§ **Recorded data**

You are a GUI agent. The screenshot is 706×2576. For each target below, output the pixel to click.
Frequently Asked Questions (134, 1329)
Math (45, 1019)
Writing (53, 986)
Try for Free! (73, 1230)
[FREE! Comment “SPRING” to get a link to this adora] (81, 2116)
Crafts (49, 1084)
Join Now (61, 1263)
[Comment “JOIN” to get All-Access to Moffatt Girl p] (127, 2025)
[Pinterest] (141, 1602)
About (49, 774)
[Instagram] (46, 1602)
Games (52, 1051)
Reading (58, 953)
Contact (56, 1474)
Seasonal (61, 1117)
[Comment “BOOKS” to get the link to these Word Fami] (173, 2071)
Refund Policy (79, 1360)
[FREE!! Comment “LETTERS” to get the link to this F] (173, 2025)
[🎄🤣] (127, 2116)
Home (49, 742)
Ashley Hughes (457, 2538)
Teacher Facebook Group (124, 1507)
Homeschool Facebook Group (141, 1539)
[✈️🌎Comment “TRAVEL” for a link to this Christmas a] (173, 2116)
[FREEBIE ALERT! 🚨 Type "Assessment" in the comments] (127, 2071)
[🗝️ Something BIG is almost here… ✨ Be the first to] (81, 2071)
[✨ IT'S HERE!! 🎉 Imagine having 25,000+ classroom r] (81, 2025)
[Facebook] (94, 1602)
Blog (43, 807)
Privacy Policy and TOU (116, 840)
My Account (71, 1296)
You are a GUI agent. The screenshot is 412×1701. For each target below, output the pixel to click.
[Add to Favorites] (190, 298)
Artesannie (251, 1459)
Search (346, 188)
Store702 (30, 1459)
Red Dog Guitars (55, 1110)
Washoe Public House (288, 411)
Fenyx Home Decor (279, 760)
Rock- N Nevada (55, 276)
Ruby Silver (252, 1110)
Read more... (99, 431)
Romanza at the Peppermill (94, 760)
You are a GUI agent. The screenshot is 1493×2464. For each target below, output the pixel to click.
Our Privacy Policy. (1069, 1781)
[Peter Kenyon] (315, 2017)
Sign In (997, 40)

§ **Problem description**
From the material above, return every line that contains "Privacy".

§ **Solution to the problem**
Privacy Policy and TOU (116, 840)
Our Privacy Policy. (1069, 1781)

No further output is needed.